- _What the task asks_
Within the records below is a range that opens at the line with "Cuisine (594, 45)" and closes at the line with "Autor: cvu/87803 × (103, 262)". Return that range word for word, both ends included, and only that range.

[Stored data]
# # #

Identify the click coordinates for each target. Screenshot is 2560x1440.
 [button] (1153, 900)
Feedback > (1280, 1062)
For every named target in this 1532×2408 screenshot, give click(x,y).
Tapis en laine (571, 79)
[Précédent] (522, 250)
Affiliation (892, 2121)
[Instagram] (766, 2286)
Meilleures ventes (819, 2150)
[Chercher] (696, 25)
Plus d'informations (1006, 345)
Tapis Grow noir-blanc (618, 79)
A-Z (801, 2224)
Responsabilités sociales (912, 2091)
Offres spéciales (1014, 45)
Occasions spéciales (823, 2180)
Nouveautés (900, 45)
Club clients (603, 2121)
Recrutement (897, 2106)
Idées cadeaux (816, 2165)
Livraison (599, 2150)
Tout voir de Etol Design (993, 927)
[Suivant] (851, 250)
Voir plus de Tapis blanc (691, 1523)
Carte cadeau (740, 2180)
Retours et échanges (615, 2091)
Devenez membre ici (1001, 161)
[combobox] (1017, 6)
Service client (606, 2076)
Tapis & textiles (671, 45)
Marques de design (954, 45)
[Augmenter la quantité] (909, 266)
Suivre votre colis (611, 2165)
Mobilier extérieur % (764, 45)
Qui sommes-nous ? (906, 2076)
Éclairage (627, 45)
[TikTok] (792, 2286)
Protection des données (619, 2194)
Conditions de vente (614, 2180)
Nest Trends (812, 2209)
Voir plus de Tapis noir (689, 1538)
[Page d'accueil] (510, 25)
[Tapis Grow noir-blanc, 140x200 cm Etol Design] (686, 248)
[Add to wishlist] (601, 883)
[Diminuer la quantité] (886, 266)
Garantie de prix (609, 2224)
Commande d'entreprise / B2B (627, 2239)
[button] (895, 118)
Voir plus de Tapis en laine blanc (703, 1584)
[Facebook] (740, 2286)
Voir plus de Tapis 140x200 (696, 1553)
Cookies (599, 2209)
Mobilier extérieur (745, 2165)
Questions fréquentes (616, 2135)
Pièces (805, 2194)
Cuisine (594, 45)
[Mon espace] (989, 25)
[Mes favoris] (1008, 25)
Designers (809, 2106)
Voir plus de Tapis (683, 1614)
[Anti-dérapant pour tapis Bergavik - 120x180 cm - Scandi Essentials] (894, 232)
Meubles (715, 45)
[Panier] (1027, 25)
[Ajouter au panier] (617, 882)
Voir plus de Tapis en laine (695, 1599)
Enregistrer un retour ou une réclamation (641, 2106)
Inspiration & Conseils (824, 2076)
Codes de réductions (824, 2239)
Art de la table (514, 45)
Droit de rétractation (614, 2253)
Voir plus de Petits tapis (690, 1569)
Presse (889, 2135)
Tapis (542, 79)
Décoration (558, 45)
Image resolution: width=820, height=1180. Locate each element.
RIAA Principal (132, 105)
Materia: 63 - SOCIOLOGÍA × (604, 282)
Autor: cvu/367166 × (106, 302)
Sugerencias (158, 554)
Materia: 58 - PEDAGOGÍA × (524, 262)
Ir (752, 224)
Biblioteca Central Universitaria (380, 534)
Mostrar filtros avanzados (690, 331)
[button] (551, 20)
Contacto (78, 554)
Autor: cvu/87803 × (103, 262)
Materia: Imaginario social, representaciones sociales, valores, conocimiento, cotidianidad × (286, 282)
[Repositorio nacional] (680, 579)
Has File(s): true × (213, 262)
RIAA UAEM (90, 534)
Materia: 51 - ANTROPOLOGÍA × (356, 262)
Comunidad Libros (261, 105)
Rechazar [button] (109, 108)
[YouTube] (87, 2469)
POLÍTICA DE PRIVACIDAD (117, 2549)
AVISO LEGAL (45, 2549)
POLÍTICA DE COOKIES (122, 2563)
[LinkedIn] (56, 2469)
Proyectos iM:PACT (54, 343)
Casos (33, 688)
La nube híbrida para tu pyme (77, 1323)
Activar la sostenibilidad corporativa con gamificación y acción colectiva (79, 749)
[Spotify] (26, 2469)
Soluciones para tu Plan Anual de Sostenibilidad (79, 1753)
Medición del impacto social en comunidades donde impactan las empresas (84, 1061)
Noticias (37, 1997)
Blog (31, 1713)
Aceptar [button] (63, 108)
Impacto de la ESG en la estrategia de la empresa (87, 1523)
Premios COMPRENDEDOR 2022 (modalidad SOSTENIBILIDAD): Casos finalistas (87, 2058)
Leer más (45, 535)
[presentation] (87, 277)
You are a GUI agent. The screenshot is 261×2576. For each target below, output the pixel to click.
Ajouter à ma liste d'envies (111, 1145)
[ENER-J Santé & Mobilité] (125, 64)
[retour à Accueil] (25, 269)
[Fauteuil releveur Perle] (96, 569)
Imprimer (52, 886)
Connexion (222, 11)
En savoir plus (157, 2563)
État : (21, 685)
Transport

# # #

- _Answer to this exercise_
Cuisine (594, 45)
[Mon espace] (989, 25)
[Mes favoris] (1008, 25)
Designers (809, 2106)
Voir plus de Tapis (683, 1614)
[Anti-dérapant pour tapis Bergavik - 120x180 cm - Scandi Essentials] (894, 232)
Meubles (715, 45)
[Panier] (1027, 25)
[Ajouter au panier] (617, 882)
Voir plus de Tapis en laine (695, 1599)
Enregistrer un retour ou une réclamation (641, 2106)
Inspiration & Conseils (824, 2076)
Codes de réductions (824, 2239)
Art de la table (514, 45)
Droit de rétractation (614, 2253)
Voir plus de Petits tapis (690, 1569)
Presse (889, 2135)
Tapis (542, 79)
Décoration (558, 45)
Image resolution: width=820, height=1180. Locate each element.
RIAA Principal (132, 105)
Materia: 63 - SOCIOLOGÍA × (604, 282)
Autor: cvu/367166 × (106, 302)
Sugerencias (158, 554)
Materia: 58 - PEDAGOGÍA × (524, 262)
Ir (752, 224)
Biblioteca Central Universitaria (380, 534)
Mostrar filtros avanzados (690, 331)
[button] (551, 20)
Contacto (78, 554)
Autor: cvu/87803 × (103, 262)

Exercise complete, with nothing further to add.